We still find hope rising when a potential customer lingers over the books and/or paintings. We get lots of compliments on the paintings. When a potential customer expresses particular interest in one or two paintings, we become even more hopeful of a sale. Disappointment all too frequently ensues: “I thought for sure she/he was going to buy a painting.”

That statement is followed by “We gotta stop thinking. We’re obviously not good at it.”

I understand that carrying around a large canvas might be a bit cumbersome, but we provide shopping bags to make the carrying a lot more convenient. We also understand that our artwork might not be to everyone’s taste. That’s OK. We have attended other events where other artists showcase their work and decide that, no, we don’t particularly like this artist’s paintings or that artist’s sculptures.

Art is subjective.

Consider a recent article I came across about Hunt Slonem’s bunny series. Slonem is an internationally acclaimed artist whose leoprine paintings strike me as … childish. Not childlike, but childish. I look at those and think any five-year-old kid could do the same … with finger painting. I’m not impressed. But then, contemporary art really isn’t to my taste.

Artwork pops up in my Facebook newsfeed. Some of the posts are by artists whose work in colored pencils, oil pastels, and paint amaze me with their precision and exquisite, photorealistic detail. I will never be that skilled. My work is rather more along the lines of Impressionism. I like to call it channeling my inner Monet.

My expectations aren’t confined to selling paintings.

When it comes to books, I have expectations, too. Going to Oddmall’s Emporium of the Weird last year, I expected to sell more fantasy and science fiction romance than anything else. My titles in those genres did sell well to that audience. However, my best-selling title at events is Focus. (It certainly doesn’t sell online.) I’m not entirely sure why, beyond the fact that the book is not part of a series. A customer can try out my work without committing to reading a series. However, I have several other books that aren’t series-oriented and difficult to sell.

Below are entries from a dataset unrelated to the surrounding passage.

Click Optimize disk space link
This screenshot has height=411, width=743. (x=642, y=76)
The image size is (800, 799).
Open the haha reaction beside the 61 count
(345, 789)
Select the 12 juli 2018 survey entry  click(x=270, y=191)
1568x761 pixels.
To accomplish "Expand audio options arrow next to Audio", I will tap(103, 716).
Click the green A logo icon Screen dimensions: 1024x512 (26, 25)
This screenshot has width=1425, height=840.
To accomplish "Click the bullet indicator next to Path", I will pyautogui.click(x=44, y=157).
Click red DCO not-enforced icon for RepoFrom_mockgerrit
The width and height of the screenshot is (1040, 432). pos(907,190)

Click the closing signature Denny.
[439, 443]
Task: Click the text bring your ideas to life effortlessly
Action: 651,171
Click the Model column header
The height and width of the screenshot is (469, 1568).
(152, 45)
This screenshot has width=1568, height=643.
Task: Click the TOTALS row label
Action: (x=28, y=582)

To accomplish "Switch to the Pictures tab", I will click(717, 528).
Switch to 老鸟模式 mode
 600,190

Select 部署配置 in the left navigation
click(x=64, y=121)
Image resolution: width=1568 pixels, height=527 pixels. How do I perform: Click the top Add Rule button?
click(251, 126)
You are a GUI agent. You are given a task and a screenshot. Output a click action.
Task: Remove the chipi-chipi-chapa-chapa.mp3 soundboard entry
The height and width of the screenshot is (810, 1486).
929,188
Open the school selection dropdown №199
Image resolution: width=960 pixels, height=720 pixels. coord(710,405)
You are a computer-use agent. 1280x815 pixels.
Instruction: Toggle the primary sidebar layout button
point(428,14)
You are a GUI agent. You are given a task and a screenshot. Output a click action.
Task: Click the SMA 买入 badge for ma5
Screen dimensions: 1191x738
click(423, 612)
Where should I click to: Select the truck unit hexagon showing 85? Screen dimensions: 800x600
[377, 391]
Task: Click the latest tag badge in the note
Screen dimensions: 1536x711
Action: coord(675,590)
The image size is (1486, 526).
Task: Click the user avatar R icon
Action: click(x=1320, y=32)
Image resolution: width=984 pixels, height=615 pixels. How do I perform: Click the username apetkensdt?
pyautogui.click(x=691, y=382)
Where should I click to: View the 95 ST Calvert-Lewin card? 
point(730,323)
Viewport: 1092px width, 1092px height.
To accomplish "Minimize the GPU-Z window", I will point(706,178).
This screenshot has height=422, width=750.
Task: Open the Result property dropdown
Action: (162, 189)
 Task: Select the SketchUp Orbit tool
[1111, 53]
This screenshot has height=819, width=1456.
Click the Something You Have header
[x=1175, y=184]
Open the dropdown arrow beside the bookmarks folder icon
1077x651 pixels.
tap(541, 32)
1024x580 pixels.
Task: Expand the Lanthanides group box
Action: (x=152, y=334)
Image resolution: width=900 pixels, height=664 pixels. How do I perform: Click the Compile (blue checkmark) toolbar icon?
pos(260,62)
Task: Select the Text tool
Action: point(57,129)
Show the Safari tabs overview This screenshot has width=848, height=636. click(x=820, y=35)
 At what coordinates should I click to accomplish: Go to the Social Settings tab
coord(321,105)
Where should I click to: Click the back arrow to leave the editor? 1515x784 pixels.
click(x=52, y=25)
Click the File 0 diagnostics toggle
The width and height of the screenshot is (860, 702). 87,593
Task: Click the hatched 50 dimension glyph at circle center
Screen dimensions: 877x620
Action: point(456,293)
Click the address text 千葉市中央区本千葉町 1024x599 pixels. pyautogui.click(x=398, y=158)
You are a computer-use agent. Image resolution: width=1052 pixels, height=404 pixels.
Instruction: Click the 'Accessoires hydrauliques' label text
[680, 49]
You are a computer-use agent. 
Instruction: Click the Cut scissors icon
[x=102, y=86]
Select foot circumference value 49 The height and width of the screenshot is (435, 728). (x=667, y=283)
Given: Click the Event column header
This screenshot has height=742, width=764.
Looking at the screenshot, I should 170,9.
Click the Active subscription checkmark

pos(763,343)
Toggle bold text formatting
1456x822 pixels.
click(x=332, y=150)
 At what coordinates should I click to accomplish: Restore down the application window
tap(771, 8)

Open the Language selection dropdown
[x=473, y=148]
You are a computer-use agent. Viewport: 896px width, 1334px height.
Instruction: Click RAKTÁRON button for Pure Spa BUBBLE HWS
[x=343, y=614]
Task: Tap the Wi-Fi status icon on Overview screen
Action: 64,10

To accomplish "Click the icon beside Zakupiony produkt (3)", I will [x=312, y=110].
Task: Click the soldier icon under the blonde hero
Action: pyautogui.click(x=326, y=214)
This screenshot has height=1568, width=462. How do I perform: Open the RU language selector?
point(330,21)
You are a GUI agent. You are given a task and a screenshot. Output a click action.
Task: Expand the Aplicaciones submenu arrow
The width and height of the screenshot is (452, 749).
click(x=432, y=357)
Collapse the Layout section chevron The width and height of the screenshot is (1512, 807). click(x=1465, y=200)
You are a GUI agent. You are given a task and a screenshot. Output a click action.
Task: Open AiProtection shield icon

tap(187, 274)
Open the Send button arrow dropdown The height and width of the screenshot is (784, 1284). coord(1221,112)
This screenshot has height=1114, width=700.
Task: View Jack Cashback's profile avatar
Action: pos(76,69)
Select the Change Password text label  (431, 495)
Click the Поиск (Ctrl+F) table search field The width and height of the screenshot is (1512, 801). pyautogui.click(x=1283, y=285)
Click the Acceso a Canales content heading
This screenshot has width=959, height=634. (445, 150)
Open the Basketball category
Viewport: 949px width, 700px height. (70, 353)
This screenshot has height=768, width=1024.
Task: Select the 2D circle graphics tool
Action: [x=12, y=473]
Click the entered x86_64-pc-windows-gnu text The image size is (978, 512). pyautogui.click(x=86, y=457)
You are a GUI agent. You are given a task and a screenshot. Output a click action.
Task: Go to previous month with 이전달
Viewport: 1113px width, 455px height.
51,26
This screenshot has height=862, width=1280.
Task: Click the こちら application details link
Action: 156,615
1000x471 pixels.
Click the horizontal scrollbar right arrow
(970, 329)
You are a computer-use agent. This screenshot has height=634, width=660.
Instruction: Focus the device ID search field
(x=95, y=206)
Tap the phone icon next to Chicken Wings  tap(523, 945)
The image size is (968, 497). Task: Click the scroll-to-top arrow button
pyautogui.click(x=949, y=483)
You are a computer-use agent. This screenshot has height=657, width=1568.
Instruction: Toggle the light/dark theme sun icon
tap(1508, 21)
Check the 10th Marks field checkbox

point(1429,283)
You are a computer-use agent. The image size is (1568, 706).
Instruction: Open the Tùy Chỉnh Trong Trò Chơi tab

It must boil down to appeal. Books with more niche appeal don’t sell as well as those with broader appeal. Focus is what I call romantic suspense. It spans romance, mystery, and suspense. Another book I thought would do well and didn’t is Hogtied. It’s an “MC romance” (“MC” meaning motorcycle club). MC romances tend to be really gritty with lots of foul language, violence, crime, sex, and a hefty dose of misogyny. My story tones down the profanity, misogyny, and sex, but goes full-bore on the violence. However, MC romances are a niche product—a popular niche in which my story didn’t quite hit the mark.

When participating as a vendor at events, I am learning that different areas have different preferences. For instance, I have already participated at three of the Second Saturday street fairs in Urbana, Ohio this year. The third, which enjoyed beautiful weather, yielded the most disappointing sales. I was at the Urbana Fireworks Festival at Grimes Field last weekend … and left early. Not only were book sales disapppointing, but we didn’t sell a single painting. Despite Urbana being less than 20 miles north of Springfield, the population has proven to have distinctly different tastes in literature and art than the crowds who attend the Clifton Gorge Arts & Music Festival or the Tipp City Mum Festival, both within a 20-mile radius of Springfield. In Cincinnati, a city where we expected more cosmopolitan tastes and worldly attitudes, we did poorly there, too.

I haven’t yet figured out how to gauge the preferences of potential customers in different regions before expending the effort and expense to offer my wares for sale. This weekend, we’re heading to Art on the Hill in Mantua, Ohio. The festival gets good press as an event with lots of eclectic offerings and an open-minded crowd, but we’ll have to see if the event meets our expectations.

That being said, making a profit isn’t the sole purpose of these excursions, although it’s a main consideration in our decision whether to return. Some first-time experiences don’t meet our modest expectations for sales, but merit a return for other reasons. Others don’t merit a return regardless of sales. Regardless, we are constantly adjusting our expectations in an attempt to better judge the events that suit us best.

So, even though we indulge in self-deprecating humor that thinking isn’t our strong suit, we do a lot of thinking. Perhaps it isn’t thinking we do poorly, but prognostication.